THE DATA
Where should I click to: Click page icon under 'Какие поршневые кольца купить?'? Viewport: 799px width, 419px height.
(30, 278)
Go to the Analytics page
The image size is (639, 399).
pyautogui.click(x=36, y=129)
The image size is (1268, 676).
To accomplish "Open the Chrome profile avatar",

==

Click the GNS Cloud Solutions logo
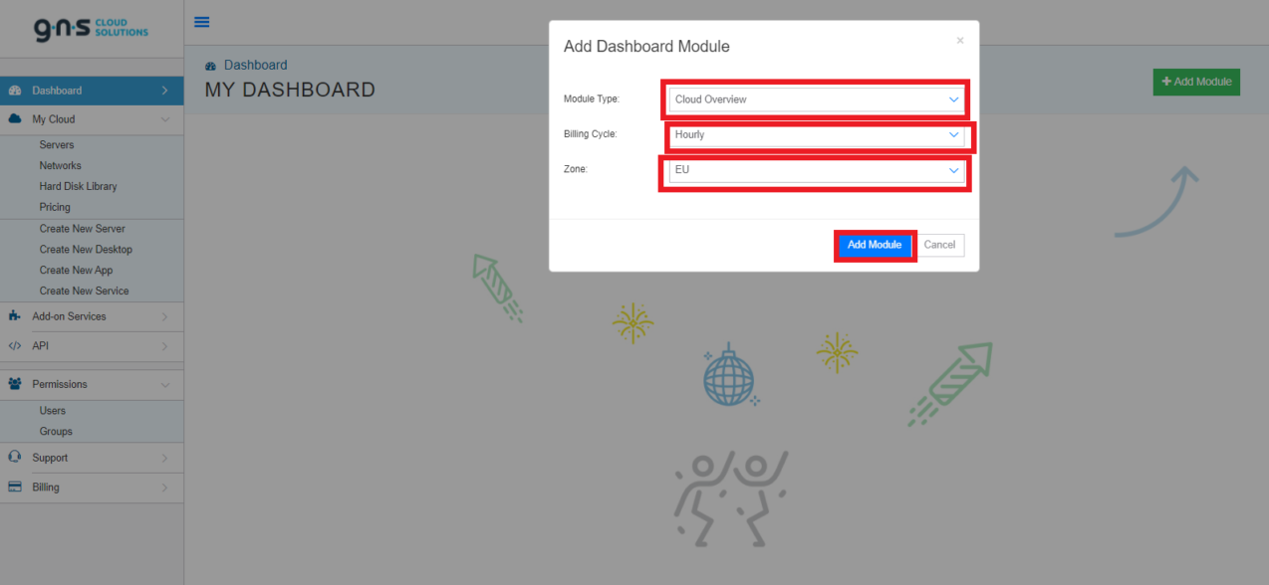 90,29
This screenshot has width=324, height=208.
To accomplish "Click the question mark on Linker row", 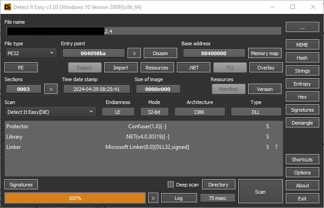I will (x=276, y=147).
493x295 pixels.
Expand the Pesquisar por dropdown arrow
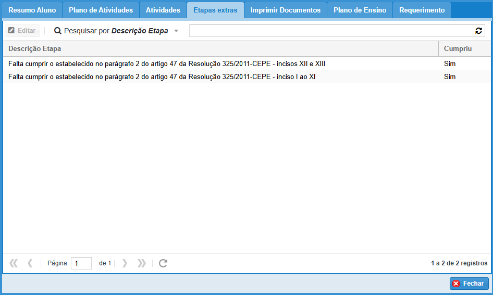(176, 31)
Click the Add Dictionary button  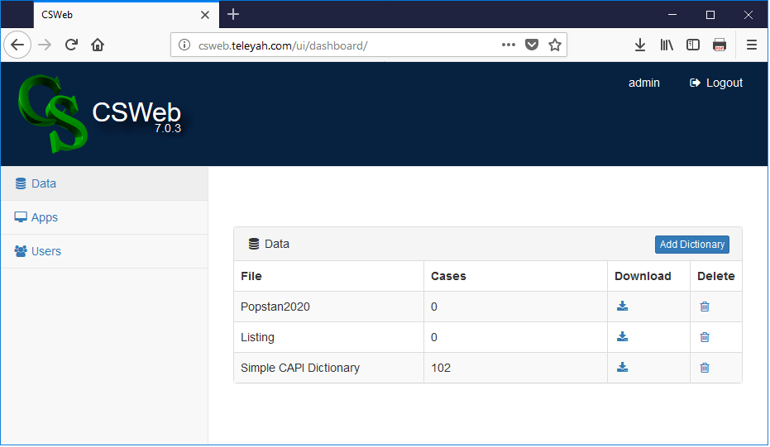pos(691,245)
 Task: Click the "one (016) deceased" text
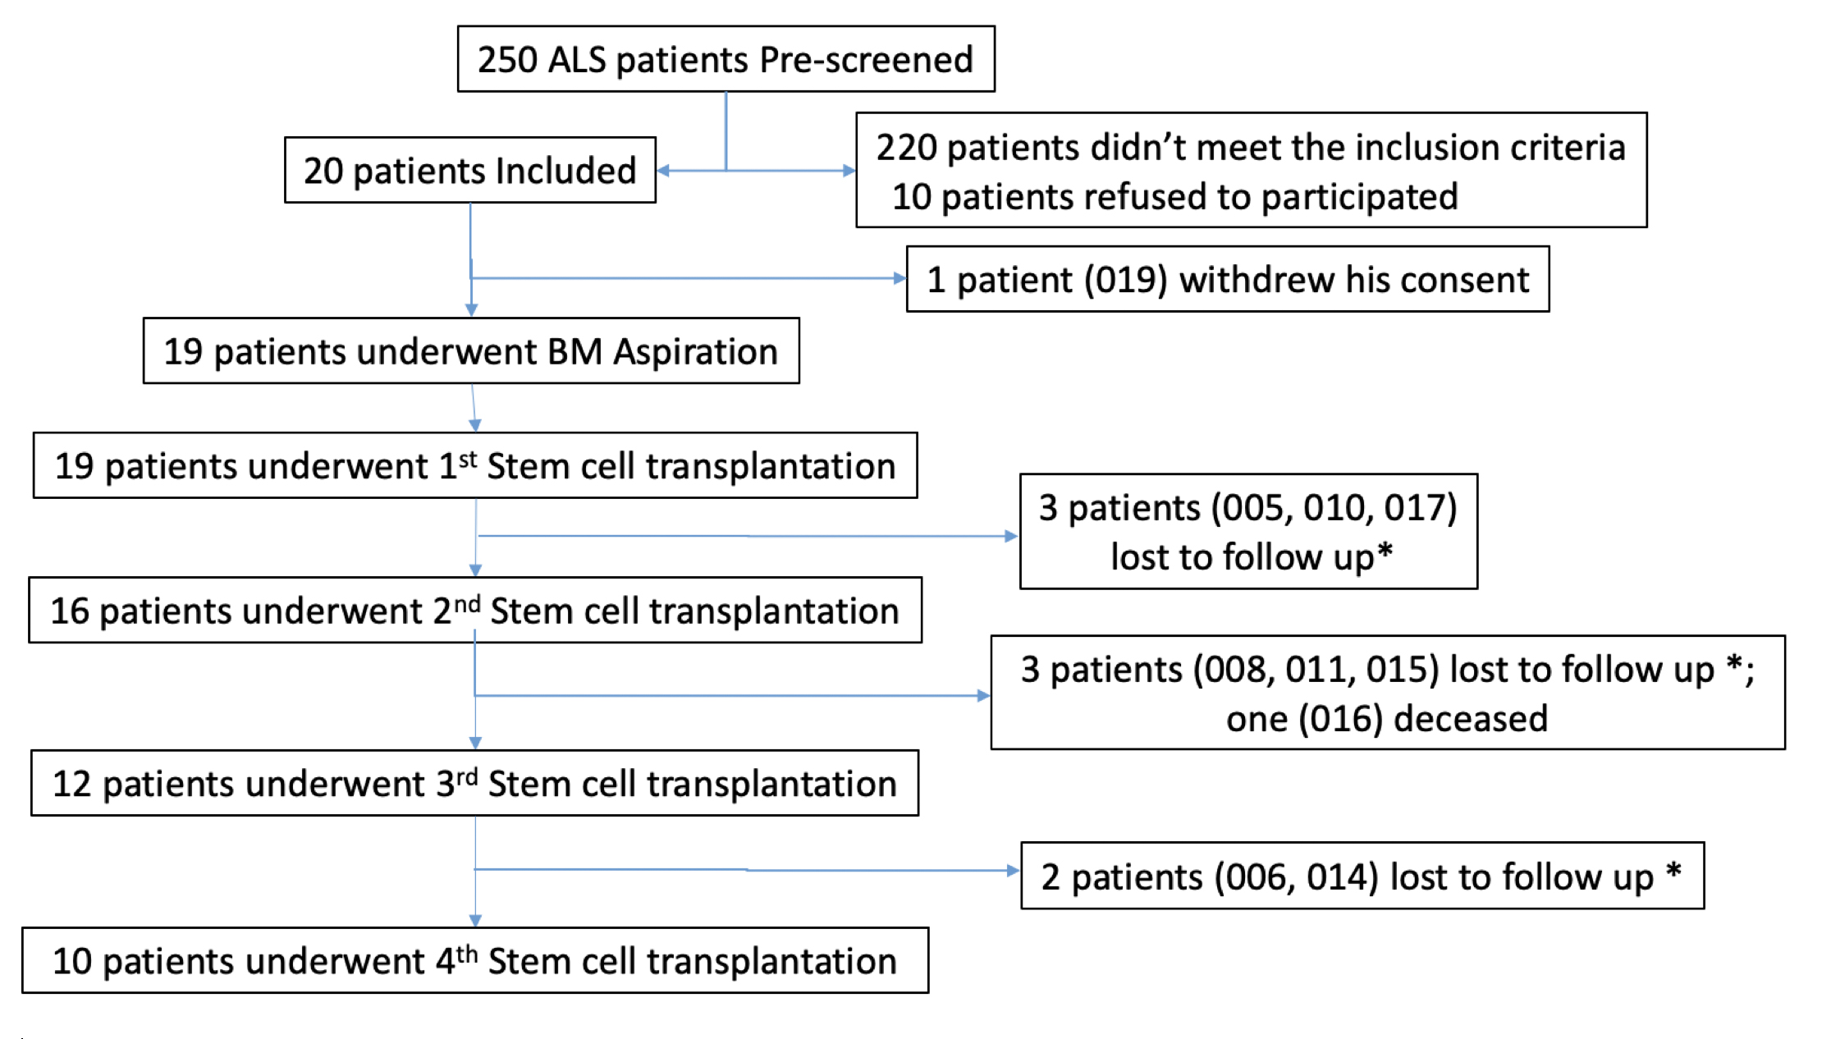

* * *

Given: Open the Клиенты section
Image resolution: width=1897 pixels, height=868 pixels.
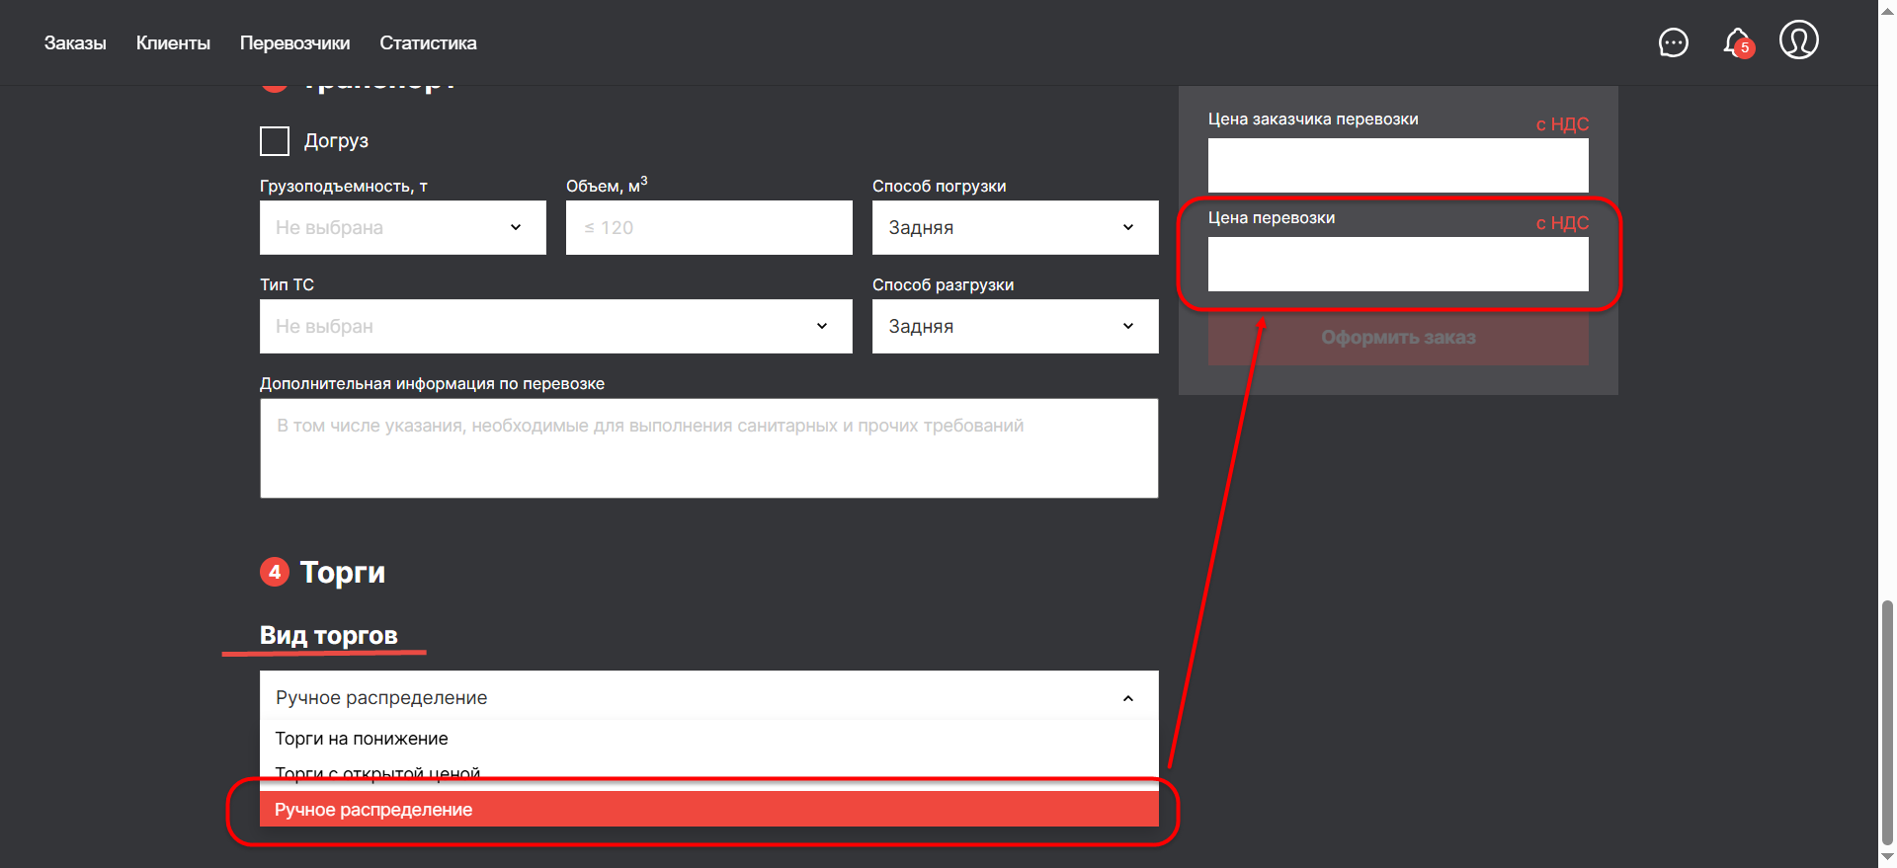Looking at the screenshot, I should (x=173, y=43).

STATED EXERCISE
Collect each line in the listing above that contains the string "Open". Case counts.

CORRECT RESULT
To accomplish "Open the Chrome profile avatar",
Given: Open the Клиенты section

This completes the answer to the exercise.